That one, I touched through the fabric of my skirt, turning the knob and opening it. The corridor stretched out in front of us, endless, but I knew that couldn’t be true, considering what I knew to be the footprint of the house.
I checked the doorway for runes, for sigils, for wards. Once I was satisfied, I stepped through, and the others followed me. We moved forward slowly.
It was like this for a while before I saw it. A flash of black wool. Green eyes. Dark hair.
Me.
I swallowed and stopped, squinting into the low light before me. “Did you see that?” I murmured.
“See what?” Quil asked.
Footsteps, then a small sound, like a squeak. Similar to the sound I made when something surprised me.
“Rowena?” Dmitri was the first to break ranks as he stepped forward, ready to chase my likeness down through the halls, but I shook my head. “No, Dmitri!”
Cassian stopped him, but just barely, nodding over his shoulder at me.
Dmitri blinked like he couldn’t believe his eyes. Then he shook his head. “Fucking hells, I’m sorry… you’re right here, what… I don’t understand.”
“It’s alright,” I soothed. “It’s a good double of me. It calls to you. That’s what it’s supposed to do.”
“I was nearly ready to give chase, too, but I saw her here beside me,” Quil added.
“What do we do?” Vael asked, clearly shaken.
“We go in the opposite direction of my double. Now, she’ll be showing up again as we make our way to wherever this leads. You have to be strong and remember I’m right here. I’m safe. I’m with you. I slipped my hand into Dmitri’s, and we began walking again.
Just as expected, my double reappeared, again and again. Through the walk, Anton nearly had to turn back because he swore I was gone, for the split second he saw the double, and panicked.
Even Vael had to stop walking and blink, rubbing his eyes and staring at me, therealme, before we continued. Once I saw a doorway at the end of the hall, it felt like it was over. At least, this part of it.
Just as I reached the door, my sigil flared again, I looked back, and my double was…
Fuck, she wasburning.
Screaming, silently, as the visage burned into cinders.
My thigh throbbed, and I nodded at the door.
Vael opened it and gasped.
The others froze.
I straightened and shouldered through them, stopping cold when I saw why.

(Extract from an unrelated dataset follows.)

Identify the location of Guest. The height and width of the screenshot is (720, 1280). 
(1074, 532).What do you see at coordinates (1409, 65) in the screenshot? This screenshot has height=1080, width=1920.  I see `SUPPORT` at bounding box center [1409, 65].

A table stretched out before us, set and dressed with all the trappings of a gourmet meal. Except that, laid out on the surface, were no serving dishes, no salads, no slabs of roast beef to carve.
No, instead, there were bodies.
Twitching, writhing bodies.
Worse still, they were bodies I recognized. I lurched forward, a cry stuck in my throat as I approached the table.
My father, split open chest to navel, heart beating visibly as his chest rose and fell in shallow breaths. His mouth opened as if to speak, but all that came out was my name.
“Rowenaaaaaa.”
The voice was ghastly and full of air and blood.